Melanomas are aggressive skin tumors characterized by high metastatic potential. Our previous results indicate that Natural Killer (NK) cells may control growth of melanoma. The main defect of blood NK cells was a decreased expression of activating NCR1/NKp46 receptor and a positive correlation of NKp46 expression with disease outcome in stage IV melanoma patients was found. In addition, in stage III melanoma patients, we identified a new subset of mature NK cells in macro-metastatic Lymph nodes (LN). In the present studies, we evaluated the numbers of NK cells infiltrating primary cutaneous melanoma and analyzed immune cell subsets in a series of sentinel lymph nodes (SLN). First, we show that NKp46+ NK cells infiltrate primary cutaneous melanoma. Their numbers were related to age of patients and not to Breslow thickness. Then, a series of patients with tumor-negative or -positive sentinel lymph nodes matched for Breslow thickness of the cutaneous melanoma was constituted. We investigated the distribution of macrophages (CD68), endothelial cells, NK cells, granzyme B positive (GrzB+) cells and CD8+ T cells in the SLN. Negative SLN (SLN-) were characterized by frequent adipose involution and follicular hyperplasia compared to positive SLN (SLN+). High densities of macrophages and endothelial cells (CD34), prominent in SLN+, infiltrate SLN and may reflect a tumor favorable microenvironment. Few but similar numbers of NK and GrzB+ cells were found in SLN- and SLN+: NK cells and GrzB+ cells were not correlated. Numerous CD8+ T cells infiltrated SLN with a trend for higher numbers in SLN-. Moreover, CD8+ T cells and GrzB+ cells correlated in SLN- not in SLN+. We also observed that the numbers of CD8+ T cells negatively correlated with endothelial cells in SLN-. The numbers of NK, GrzB+ or CD8+ T cells had no significant impact on overall survival. However, we found that the 5 year-relapse rate was higher in SLN with higher numbers of NK cells.

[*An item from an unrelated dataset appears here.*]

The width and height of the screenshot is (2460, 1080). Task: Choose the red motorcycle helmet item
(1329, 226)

Fig 1. Immunohistological staining and counting of NKp46⁺ NK cells in primary cutaneous melanomas.

(A) Representative staining of NK cells with anti-NKp46 mAb. (B) Enumeration of NK cell numbers infiltrating cutaneous melanoma (left panel) and paired analysis of intra and peritumoral NK cells (right panel). (C) Correlation of NK cell numbers and age (left panel) or gender (right panel) of the patients. (D) Correlations of NK cell numbers with Breslow thickness (left panel), or with presence of tumor ulceration (right panel). (E) Correlation of NK cell numbers and 5 years-relapse rates.

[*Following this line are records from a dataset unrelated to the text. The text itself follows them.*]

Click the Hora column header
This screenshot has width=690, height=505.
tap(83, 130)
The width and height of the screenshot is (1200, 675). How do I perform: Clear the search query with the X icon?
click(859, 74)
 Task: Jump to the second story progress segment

Fig 2. Immunohistological staining and density evaluation of macrophages (CD68) and endothelial cells (CD34) in SLN.

Due to the high numbers of labelled cells, staining was evaluated as score: (+) moderate, (++): high, (+++): intense staining. Representative staining (X20 and X40) with (A) anti-CD68 and (B) anti-CD34 in SLN (P: Peritumor area; T: Tumor area). Percentages of CD68 and CD34 density staining in SLN^- (C) and SLN⁺ (D) in peritumor (Peri) (left panel) and intratumor (Intra) areas (right panel).

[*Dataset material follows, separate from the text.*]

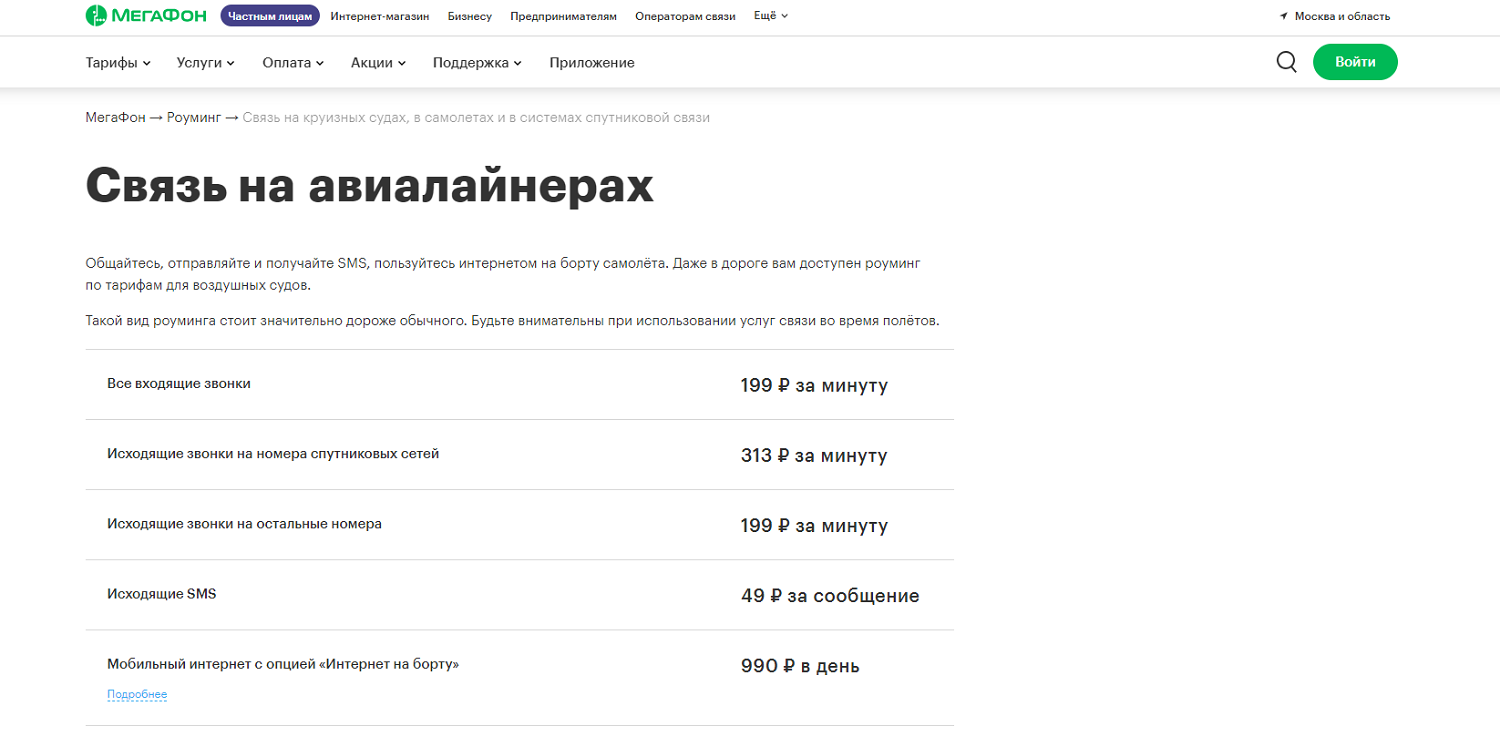Open the Предпринимателям section
The height and width of the screenshot is (747, 1500).
(x=563, y=16)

Fig 3. Immunohistological staining and enumeration of cytotoxic cells infiltrating SLN from melanoma patients.

Representative staining and counts of immune cells in SLN^- and SLN⁺: (A) NKp46⁺ NK cells, (B) GrzB⁺ cells, (C) CD8⁺ T cells. (D) Correlation analyses of NKp46⁺ cells, GrzB cells and CD8⁺ T cell numbers between intra- and peritumor area in SLN⁺. (E, F) Correlation analyses between numbers of cytotoxic immune cells (NKp46⁺ cells, GrzB⁺ cells and CD8⁺ T cells) in the SLN⁺ (E) and in the SLN^- (F).

Fig 4. Correlation analyses between numbers of cytotoxic immune cells (GrzB⁺, NKp46⁺, CD8⁺ T cells) and the densities of (A) macrophages or (B) endothelial cells in SLN^- and SLN⁺.

Fig 5. Association between numbers of cytotoxic (A) NK cells, (B) GrzB⁺ cells, CD8⁺ T cells (C) and 5-year-relapse rate of the patients.